(AVAILABLE RECORDS):
┌──

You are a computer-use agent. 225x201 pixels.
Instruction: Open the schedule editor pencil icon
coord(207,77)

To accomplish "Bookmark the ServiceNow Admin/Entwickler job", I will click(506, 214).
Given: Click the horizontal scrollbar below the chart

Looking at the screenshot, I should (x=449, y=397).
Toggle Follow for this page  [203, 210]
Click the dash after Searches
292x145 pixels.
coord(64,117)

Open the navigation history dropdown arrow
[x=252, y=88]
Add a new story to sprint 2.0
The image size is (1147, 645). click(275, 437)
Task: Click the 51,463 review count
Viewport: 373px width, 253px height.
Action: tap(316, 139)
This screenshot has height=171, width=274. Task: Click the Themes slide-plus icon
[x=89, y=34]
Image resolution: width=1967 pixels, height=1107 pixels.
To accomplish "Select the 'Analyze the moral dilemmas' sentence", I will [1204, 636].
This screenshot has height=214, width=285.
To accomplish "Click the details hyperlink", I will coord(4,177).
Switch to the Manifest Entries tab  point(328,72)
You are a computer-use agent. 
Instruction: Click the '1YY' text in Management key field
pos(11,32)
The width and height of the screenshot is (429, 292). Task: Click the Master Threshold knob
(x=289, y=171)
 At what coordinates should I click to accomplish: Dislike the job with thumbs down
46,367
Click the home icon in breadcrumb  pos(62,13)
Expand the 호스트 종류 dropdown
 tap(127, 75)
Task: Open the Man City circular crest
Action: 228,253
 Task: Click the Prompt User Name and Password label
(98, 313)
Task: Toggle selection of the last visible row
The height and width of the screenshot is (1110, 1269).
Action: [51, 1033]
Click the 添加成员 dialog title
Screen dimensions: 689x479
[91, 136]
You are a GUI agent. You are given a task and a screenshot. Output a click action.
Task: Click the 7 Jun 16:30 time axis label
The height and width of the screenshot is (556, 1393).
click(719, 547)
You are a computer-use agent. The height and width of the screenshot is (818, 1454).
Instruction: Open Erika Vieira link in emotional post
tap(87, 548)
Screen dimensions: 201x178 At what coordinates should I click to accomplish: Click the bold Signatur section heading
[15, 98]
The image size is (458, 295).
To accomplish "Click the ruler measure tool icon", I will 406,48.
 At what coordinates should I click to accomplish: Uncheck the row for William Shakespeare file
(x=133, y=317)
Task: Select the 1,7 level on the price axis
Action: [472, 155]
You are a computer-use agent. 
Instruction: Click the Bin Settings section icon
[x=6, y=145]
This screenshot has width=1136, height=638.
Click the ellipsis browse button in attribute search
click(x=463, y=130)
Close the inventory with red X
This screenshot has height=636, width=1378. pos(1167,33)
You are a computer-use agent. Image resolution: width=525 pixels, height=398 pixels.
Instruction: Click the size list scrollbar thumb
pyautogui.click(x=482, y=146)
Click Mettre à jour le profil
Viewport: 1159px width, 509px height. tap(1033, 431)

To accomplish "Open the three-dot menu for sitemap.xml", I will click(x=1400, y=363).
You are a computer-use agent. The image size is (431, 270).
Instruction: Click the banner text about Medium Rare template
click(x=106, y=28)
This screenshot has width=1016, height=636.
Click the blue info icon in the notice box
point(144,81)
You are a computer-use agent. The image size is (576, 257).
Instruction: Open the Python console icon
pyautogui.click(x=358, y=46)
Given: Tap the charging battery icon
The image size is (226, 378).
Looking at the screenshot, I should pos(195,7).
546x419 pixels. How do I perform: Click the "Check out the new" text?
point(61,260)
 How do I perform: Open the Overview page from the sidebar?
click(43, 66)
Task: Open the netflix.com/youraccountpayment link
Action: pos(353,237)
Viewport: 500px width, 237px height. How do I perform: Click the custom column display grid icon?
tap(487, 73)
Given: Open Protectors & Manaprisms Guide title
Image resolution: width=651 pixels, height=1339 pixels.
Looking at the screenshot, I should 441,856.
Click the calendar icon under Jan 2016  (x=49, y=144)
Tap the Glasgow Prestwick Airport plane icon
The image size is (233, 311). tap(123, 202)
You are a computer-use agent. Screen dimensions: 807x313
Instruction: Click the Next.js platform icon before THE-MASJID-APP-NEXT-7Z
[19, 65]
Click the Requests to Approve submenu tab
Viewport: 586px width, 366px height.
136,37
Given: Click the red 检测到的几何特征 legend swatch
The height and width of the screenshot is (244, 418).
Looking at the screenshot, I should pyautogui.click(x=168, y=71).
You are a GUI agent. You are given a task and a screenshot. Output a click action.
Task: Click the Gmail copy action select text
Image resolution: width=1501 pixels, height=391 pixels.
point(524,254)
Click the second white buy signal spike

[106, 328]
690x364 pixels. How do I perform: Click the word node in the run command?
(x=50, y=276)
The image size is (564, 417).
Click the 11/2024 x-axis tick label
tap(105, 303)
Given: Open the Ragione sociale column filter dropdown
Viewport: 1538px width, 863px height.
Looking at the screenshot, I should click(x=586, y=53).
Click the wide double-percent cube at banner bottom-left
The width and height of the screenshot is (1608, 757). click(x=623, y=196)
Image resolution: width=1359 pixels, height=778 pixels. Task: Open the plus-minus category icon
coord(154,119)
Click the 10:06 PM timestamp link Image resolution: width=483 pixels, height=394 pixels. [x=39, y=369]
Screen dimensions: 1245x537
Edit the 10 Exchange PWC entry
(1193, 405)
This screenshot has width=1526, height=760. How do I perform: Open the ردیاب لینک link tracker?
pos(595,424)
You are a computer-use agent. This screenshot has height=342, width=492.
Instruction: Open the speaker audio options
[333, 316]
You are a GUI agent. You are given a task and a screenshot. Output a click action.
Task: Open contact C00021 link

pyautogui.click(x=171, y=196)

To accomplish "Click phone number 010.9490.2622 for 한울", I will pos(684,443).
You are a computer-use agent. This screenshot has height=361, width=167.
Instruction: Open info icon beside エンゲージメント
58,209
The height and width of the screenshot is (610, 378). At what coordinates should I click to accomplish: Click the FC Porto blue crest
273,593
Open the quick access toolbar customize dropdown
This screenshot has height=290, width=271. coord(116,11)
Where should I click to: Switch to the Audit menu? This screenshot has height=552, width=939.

└──

(TASK STATEMENT): Each record above needs to be reproduced exactly as written.

(EXERCISE OUTPUT):
You are a computer-use agent. 225x201 pixels.
Instruction: Open the schedule editor pencil icon
coord(207,77)

To accomplish "Bookmark the ServiceNow Admin/Entwickler job", I will click(506, 214).
Given: Click the horizontal scrollbar below the chart

Looking at the screenshot, I should (x=449, y=397).
Toggle Follow for this page  [203, 210]
Click the dash after Searches
292x145 pixels.
coord(64,117)

Open the navigation history dropdown arrow
[x=252, y=88]
Add a new story to sprint 2.0
The image size is (1147, 645). click(275, 437)
Task: Click the 51,463 review count
Viewport: 373px width, 253px height.
Action: tap(316, 139)
This screenshot has height=171, width=274. Task: Click the Themes slide-plus icon
[x=89, y=34]
Image resolution: width=1967 pixels, height=1107 pixels.
To accomplish "Select the 'Analyze the moral dilemmas' sentence", I will [1204, 636].
This screenshot has height=214, width=285.
To accomplish "Click the details hyperlink", I will coord(4,177).
Switch to the Manifest Entries tab  point(328,72)
You are a computer-use agent. 
Instruction: Click the '1YY' text in Management key field
pos(11,32)
The width and height of the screenshot is (429, 292). Task: Click the Master Threshold knob
(x=289, y=171)
 At what coordinates should I click to accomplish: Dislike the job with thumbs down
46,367
Click the home icon in breadcrumb  pos(62,13)
Expand the 호스트 종류 dropdown
 tap(127, 75)
Task: Open the Man City circular crest
Action: 228,253
 Task: Click the Prompt User Name and Password label
(98, 313)
Task: Toggle selection of the last visible row
The height and width of the screenshot is (1110, 1269).
Action: [51, 1033]
Click the 添加成员 dialog title
Screen dimensions: 689x479
[91, 136]
You are a GUI agent. You are given a task and a screenshot. Output a click action.
Task: Click the 7 Jun 16:30 time axis label
The height and width of the screenshot is (556, 1393).
click(719, 547)
You are a computer-use agent. The height and width of the screenshot is (818, 1454).
Instruction: Open Erika Vieira link in emotional post
tap(87, 548)
Screen dimensions: 201x178 At what coordinates should I click to accomplish: Click the bold Signatur section heading
[15, 98]
The image size is (458, 295).
To accomplish "Click the ruler measure tool icon", I will 406,48.
 At what coordinates should I click to accomplish: Uncheck the row for William Shakespeare file
(x=133, y=317)
Task: Select the 1,7 level on the price axis
Action: [472, 155]
You are a computer-use agent. 
Instruction: Click the Bin Settings section icon
[x=6, y=145]
This screenshot has width=1136, height=638.
Click the ellipsis browse button in attribute search
click(x=463, y=130)
Close the inventory with red X
This screenshot has height=636, width=1378. pos(1167,33)
You are a computer-use agent. Image resolution: width=525 pixels, height=398 pixels.
Instruction: Click the size list scrollbar thumb
pyautogui.click(x=482, y=146)
Click Mettre à jour le profil
Viewport: 1159px width, 509px height. tap(1033, 431)

To accomplish "Open the three-dot menu for sitemap.xml", I will click(x=1400, y=363).
You are a computer-use agent. The image size is (431, 270).
Instruction: Click the banner text about Medium Rare template
click(x=106, y=28)
This screenshot has width=1016, height=636.
Click the blue info icon in the notice box
point(144,81)
You are a computer-use agent. The image size is (576, 257).
Instruction: Open the Python console icon
pyautogui.click(x=358, y=46)
Given: Tap the charging battery icon
The image size is (226, 378).
Looking at the screenshot, I should pos(195,7).
546x419 pixels. How do I perform: Click the "Check out the new" text?
point(61,260)
 How do I perform: Open the Overview page from the sidebar?
click(43, 66)
Task: Open the netflix.com/youraccountpayment link
Action: pos(353,237)
Viewport: 500px width, 237px height. How do I perform: Click the custom column display grid icon?
tap(487, 73)
Given: Open Protectors & Manaprisms Guide title
Image resolution: width=651 pixels, height=1339 pixels.
Looking at the screenshot, I should 441,856.
Click the calendar icon under Jan 2016  (x=49, y=144)
Tap the Glasgow Prestwick Airport plane icon
The image size is (233, 311). tap(123, 202)
You are a computer-use agent. Screen dimensions: 807x313
Instruction: Click the Next.js platform icon before THE-MASJID-APP-NEXT-7Z
[19, 65]
Click the Requests to Approve submenu tab
Viewport: 586px width, 366px height.
136,37
Given: Click the red 检测到的几何特征 legend swatch
The height and width of the screenshot is (244, 418).
Looking at the screenshot, I should pyautogui.click(x=168, y=71).
You are a GUI agent. You are given a task and a screenshot. Output a click action.
Task: Click the Gmail copy action select text
Image resolution: width=1501 pixels, height=391 pixels.
point(524,254)
Click the second white buy signal spike

[106, 328]
690x364 pixels. How do I perform: Click the word node in the run command?
(x=50, y=276)
The image size is (564, 417).
Click the 11/2024 x-axis tick label
tap(105, 303)
Given: Open the Ragione sociale column filter dropdown
Viewport: 1538px width, 863px height.
Looking at the screenshot, I should click(x=586, y=53).
Click the wide double-percent cube at banner bottom-left
The width and height of the screenshot is (1608, 757). click(x=623, y=196)
Image resolution: width=1359 pixels, height=778 pixels. Task: Open the plus-minus category icon
coord(154,119)
Click the 10:06 PM timestamp link Image resolution: width=483 pixels, height=394 pixels. [x=39, y=369]
Screen dimensions: 1245x537
Edit the 10 Exchange PWC entry
(1193, 405)
This screenshot has width=1526, height=760. How do I perform: Open the ردیاب لینک link tracker?
pos(595,424)
You are a computer-use agent. This screenshot has height=342, width=492.
Instruction: Open the speaker audio options
[333, 316]
You are a GUI agent. You are given a task and a screenshot. Output a click action.
Task: Open contact C00021 link

pyautogui.click(x=171, y=196)

To accomplish "Click phone number 010.9490.2622 for 한울", I will pos(684,443).
You are a computer-use agent. This screenshot has height=361, width=167.
Instruction: Open info icon beside エンゲージメント
58,209
The height and width of the screenshot is (610, 378). At what coordinates should I click to accomplish: Click the FC Porto blue crest
273,593
Open the quick access toolbar customize dropdown
This screenshot has height=290, width=271. coord(116,11)
Where should I click to: Switch to the Audit menu? This screenshot has height=552, width=939.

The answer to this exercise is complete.